2019 Fukushima Updates
/Atomic Balm Part 2: The Run For Your Life Tokyo Olympics
To begin Part 2, let’s talk about the scientific studies that Dr. Marco Kaltofen and I began together back in 2012. Before the ongoing catastrophe created by the Fukushima meltdowns, the maximum allowable radiation exposure emanating from commercial atomic power reactors was 100 millirem per year (1 milli Sievert per year) to civilians worldwide. Because radiation workers receive compensation for the increased body burden they take on by working in a high radiation risk environment, workers were allowed a maximum of 5,000 millirem per year of radiation (50 milli Seiverts of 5 Rem – depending upon which term one is applying). Although that is the legal upper limit, most workers in atomic power industry actually receive approximately 2,000 millirem per year (20 milli Sieverts or 2 Rem).
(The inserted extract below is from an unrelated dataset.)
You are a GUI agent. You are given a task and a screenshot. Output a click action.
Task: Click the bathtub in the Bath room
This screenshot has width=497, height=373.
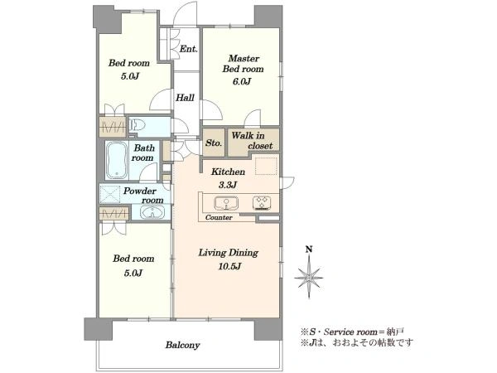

There has never been a roadmap for Japan to extricate itself from the radioactive multi-headed serpentine Hydra curse that has been created in an underfunded, unsuccessful attempt to clean-up the ongoing spread of migrating radioactivity from Fukushima. Rather than focus its attention on mitigating the radioactive exposure to Japan’s civilians, the government of Japan has sought instead to redirect world attention to the 2020 Olympics scheduled to take place in Tokyo.